** Stored entries **
━━━━━━

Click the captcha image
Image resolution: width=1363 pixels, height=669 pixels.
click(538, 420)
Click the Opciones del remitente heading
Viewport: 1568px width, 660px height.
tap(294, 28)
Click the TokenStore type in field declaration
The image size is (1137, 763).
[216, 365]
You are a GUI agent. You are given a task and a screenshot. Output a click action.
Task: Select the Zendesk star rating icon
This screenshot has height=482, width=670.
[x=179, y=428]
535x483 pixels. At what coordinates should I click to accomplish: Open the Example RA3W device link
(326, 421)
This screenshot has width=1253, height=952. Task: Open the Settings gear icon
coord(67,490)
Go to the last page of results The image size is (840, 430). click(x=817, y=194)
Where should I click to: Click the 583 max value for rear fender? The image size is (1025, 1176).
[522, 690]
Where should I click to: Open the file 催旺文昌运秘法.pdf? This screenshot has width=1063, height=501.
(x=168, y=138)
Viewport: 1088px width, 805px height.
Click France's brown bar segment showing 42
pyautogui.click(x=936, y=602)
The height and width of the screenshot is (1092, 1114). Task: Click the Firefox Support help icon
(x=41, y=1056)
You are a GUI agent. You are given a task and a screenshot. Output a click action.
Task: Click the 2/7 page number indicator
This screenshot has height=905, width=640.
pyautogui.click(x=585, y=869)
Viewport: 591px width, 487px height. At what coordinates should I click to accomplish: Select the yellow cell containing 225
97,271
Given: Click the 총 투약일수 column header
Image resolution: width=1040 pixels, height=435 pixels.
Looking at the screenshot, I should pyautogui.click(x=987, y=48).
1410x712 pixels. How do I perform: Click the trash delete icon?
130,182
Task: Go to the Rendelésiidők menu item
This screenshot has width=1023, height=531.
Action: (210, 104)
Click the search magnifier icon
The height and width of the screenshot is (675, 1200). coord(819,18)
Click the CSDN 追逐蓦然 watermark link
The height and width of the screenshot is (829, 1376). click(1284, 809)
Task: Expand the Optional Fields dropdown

━━━━━━

Report how many lines of the entries above contain the word "page", giving the number by itself.

** Written answer **
2